People with special needs often find it harder to secure employment or gain access to other sources of financial aid due to social stigma and stereotypes. This can lead them down the rung of financial independence and into impoverishment and depression.
Loss of Identity
Due to social stigma, stereotypes, abuse, poverty and lack of or limited social connection, people with special needs often suffer from a loss of identity and self-esteem. This results in depression, anxiety, and other mental illnesses.
Lack of Healthcare Access
People with disabilities have a greater need for healthcare access, especially those suffering from depression. But lack of healthcare either due to neglect or inaccessibility can lead them further down the rabbit hole of mental illnesses, putting them at greater risk of suicide.
The following approaches are recommended to help people with special needs overcome depression and live a happier, more fulfilling life:
Greater Involvement of Loved Ones
Families and friends of those with special needs will have to pay more attention to their wards and look for signs or symptoms of depression. They will have to be cognizant of even the slightest changes in the behavior of the differently-abled person, especially those unable to communicate clearly. People with special needs, too, must be encouraged to communicate to their loved ones when they can about their stressors and condition. Talking to others with special needs can also help in battling depression.

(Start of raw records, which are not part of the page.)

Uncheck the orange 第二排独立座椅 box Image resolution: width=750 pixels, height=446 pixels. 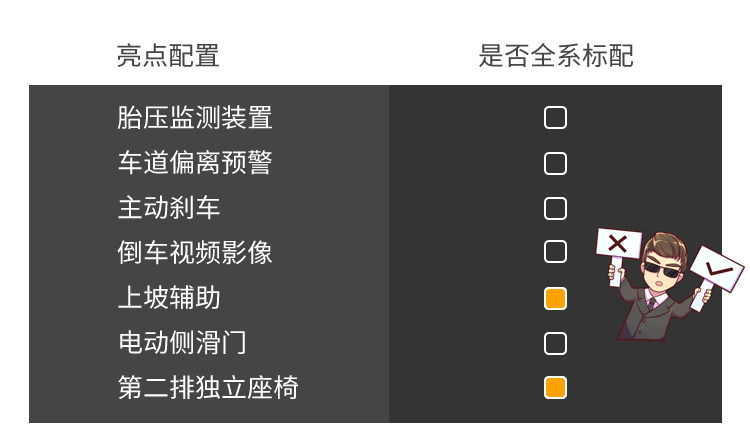pos(555,387)
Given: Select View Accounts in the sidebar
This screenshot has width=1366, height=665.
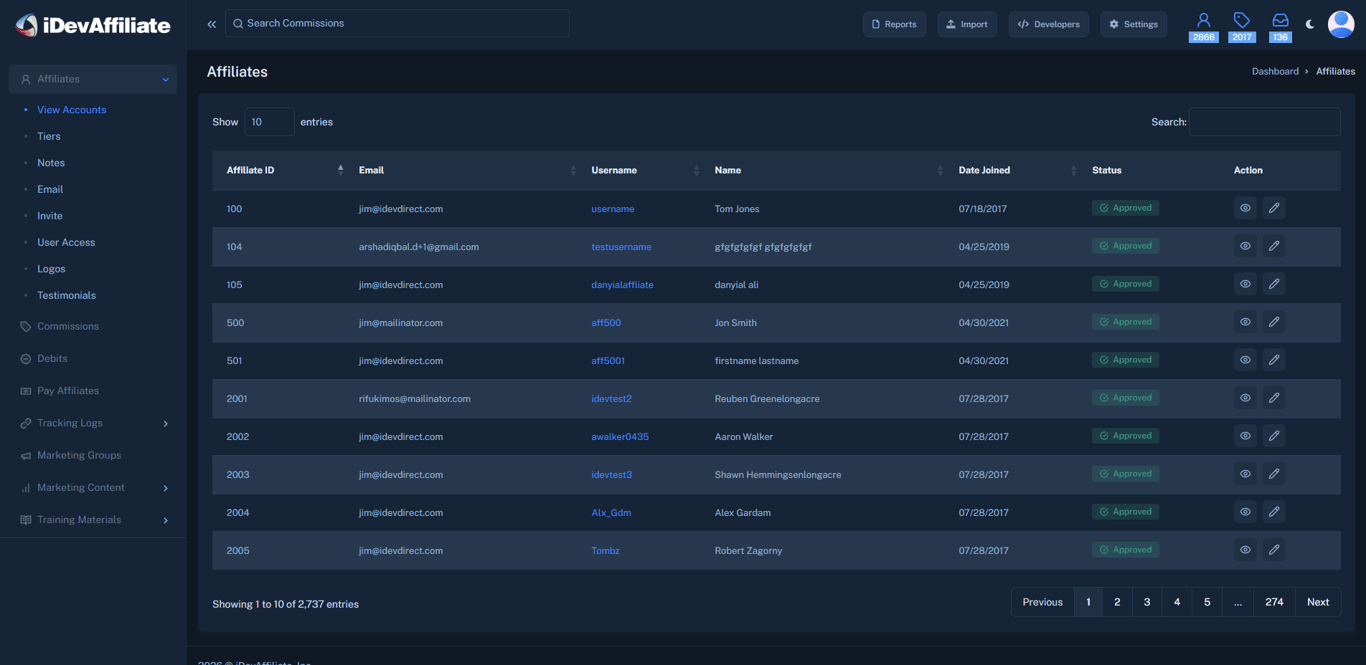Looking at the screenshot, I should (x=72, y=109).
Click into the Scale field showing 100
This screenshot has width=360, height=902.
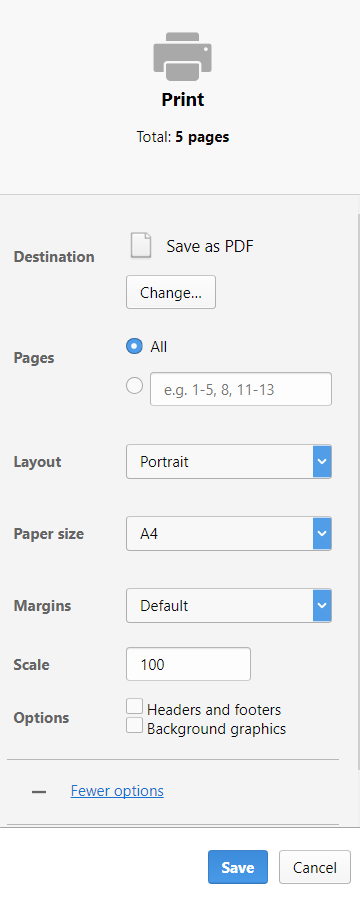point(189,664)
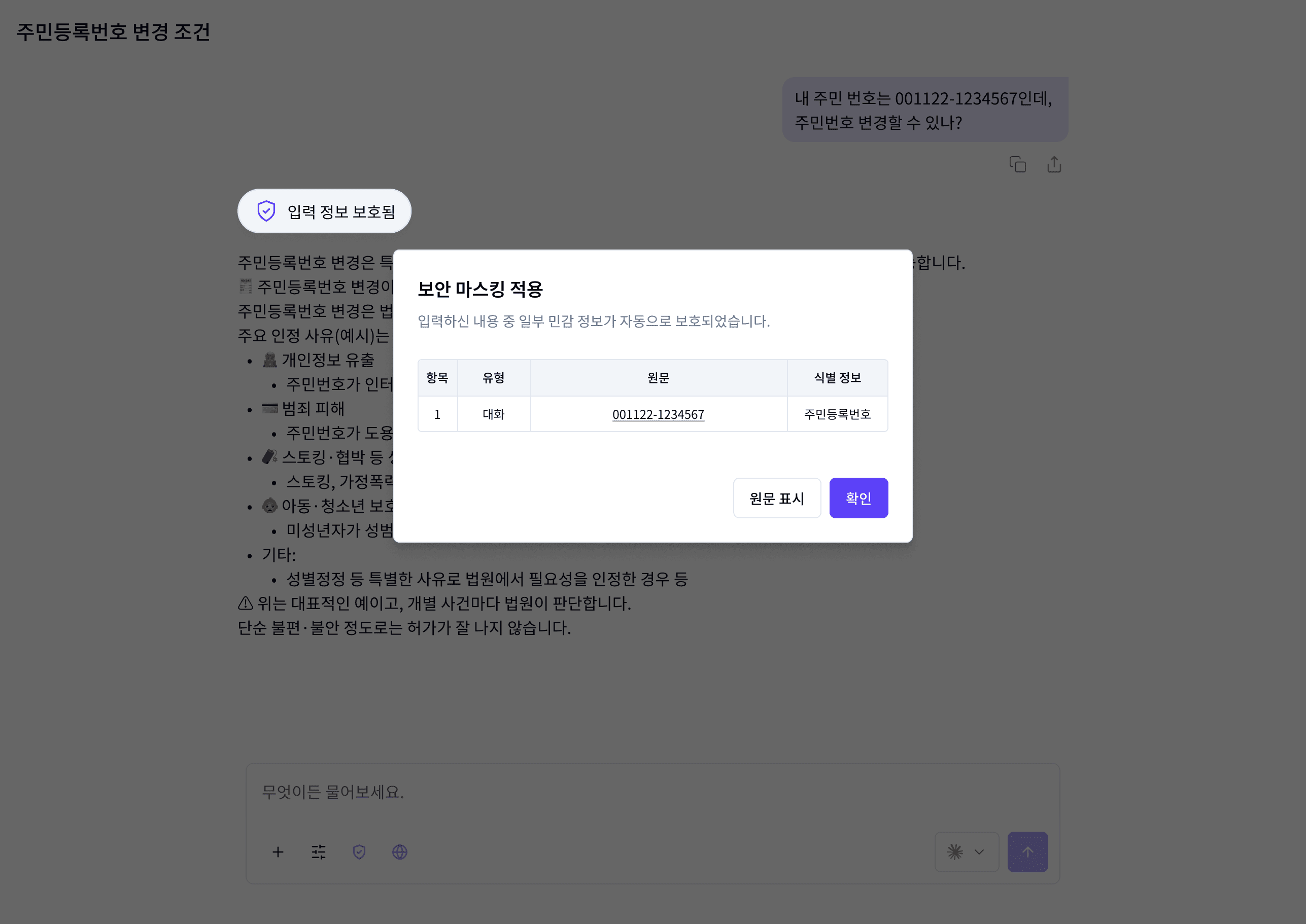Click the 원문 column header

tap(658, 378)
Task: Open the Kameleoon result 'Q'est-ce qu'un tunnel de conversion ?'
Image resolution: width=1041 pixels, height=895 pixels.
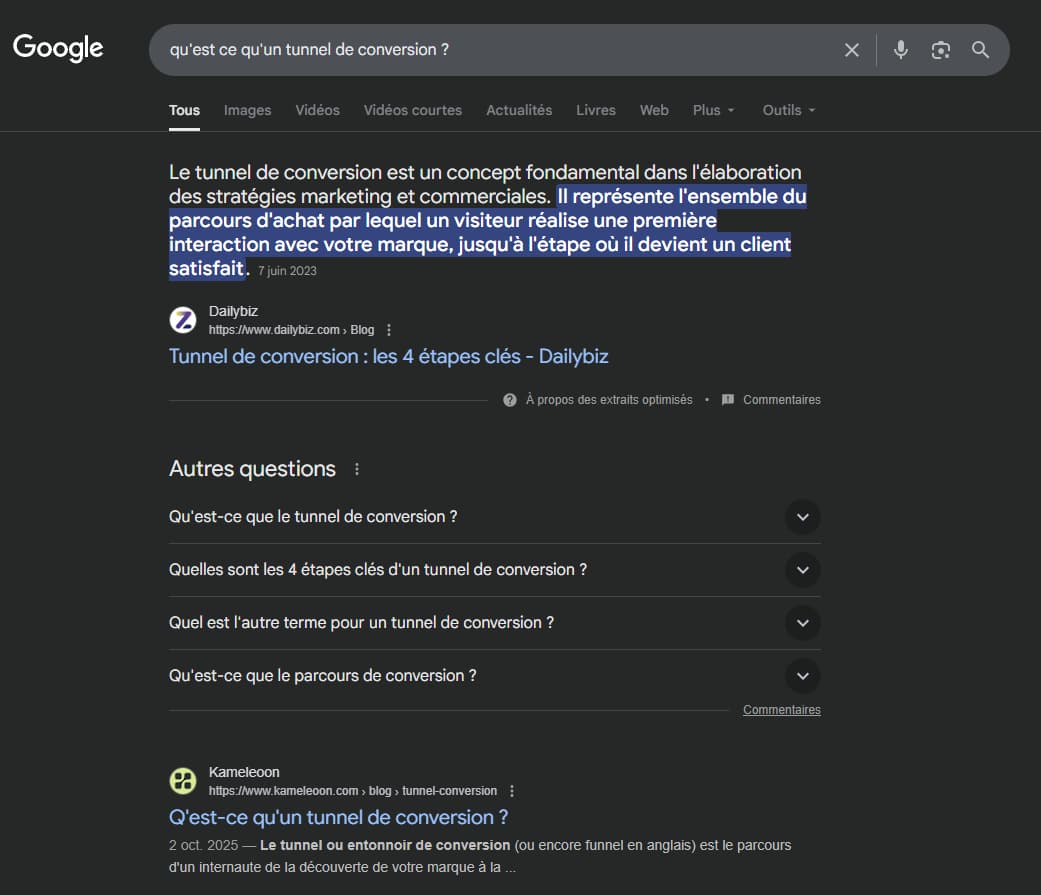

Frequent medical check-ups can help diagnose mental illnesses at the earliest and enable people with special needs to receive the medical attention and treatment they need.
Hands-on Approach by Healthcare Professionals
Doctors treating persons with special needs need to be more proactive in scheduling regular check-ups for their patients. They should also be willing to visit the residence of their patients, if possible, and try to understand their medical needs. This will go a long way in ensuring that depression in people with special needs is addressed early on.
Increased Social Engagement
The society and community must take more efforts to study depression and understand the plight of those with special needs suffering from depression and other mental disorders. They must create the right infrastructure and support system that can support the condition and well-being of people with special needs. People, especially children, must be encouraged to spend time with such individuals and interact with them with compassion, understanding, patience, and grace instead of shunning and sidelining them. The specially-abled population, too, must come forward and increase their engagement with their community so as to foster a deeper sense of connection, purpose, and camaraderie.
Use of Mobility Aids
People suffering from disabilities usually do not go out and interact with others in their community due to lack of mobility. Mobility aids such as mobility scooters, manual and power wheelchairs are a wonderful way to enhance personal mobility and move around the neighborhood or even far-off areas. By using such mobility aids, people with special needs can go out and socialize more with others and quell the feelings of insecurity or inferiority that may accompany disability.
An extensive overhaul of social attitudes and infrastructure is needed on the part of all stakeholders of the society to help people with special needs lead a better, happier, and emotionally fulfilled life. Collective efforts on a regular and sustained basis is the key to social transformation.